- _Exercise prompt_: Across the records, find how many lines include the string "agent" and answer with only the figure.

- _Information given_:

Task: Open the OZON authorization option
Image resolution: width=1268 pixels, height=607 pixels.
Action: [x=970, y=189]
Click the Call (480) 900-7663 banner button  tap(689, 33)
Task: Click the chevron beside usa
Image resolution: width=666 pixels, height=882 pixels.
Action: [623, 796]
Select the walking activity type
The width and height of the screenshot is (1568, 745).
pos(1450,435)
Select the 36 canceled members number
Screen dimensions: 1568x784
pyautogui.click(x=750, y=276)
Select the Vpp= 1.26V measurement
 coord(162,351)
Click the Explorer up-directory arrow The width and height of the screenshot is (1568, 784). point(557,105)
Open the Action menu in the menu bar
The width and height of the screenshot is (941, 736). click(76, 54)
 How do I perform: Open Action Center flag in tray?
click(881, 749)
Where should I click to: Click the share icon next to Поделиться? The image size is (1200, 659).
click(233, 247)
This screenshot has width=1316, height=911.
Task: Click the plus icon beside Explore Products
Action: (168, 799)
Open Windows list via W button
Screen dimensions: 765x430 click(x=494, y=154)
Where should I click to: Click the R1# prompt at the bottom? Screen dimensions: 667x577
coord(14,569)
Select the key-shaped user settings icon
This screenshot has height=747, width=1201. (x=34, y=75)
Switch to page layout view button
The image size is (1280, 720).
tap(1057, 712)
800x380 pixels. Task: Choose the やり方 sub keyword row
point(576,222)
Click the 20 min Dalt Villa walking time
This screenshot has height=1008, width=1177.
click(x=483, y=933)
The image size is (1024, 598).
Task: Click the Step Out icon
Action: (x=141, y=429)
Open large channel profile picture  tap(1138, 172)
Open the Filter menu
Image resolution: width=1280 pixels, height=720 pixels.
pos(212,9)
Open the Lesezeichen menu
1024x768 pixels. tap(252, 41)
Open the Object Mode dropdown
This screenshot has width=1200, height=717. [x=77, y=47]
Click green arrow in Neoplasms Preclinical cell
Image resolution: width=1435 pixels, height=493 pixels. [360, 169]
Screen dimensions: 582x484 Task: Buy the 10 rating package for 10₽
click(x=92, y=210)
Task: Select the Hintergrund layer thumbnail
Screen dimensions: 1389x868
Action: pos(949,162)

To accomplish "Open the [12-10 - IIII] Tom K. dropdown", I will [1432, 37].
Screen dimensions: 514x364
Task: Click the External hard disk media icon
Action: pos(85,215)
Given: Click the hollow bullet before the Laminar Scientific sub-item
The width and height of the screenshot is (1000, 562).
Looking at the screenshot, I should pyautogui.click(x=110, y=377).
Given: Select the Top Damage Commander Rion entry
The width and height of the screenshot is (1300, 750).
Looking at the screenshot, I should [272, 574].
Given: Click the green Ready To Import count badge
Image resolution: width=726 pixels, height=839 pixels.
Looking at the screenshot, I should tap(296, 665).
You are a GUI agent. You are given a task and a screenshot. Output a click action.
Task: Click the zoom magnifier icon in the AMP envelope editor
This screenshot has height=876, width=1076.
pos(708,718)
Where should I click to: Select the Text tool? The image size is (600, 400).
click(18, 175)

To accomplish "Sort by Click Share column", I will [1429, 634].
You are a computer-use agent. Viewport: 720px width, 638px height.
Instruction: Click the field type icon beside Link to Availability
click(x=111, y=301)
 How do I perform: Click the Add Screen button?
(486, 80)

- _Task result_: 2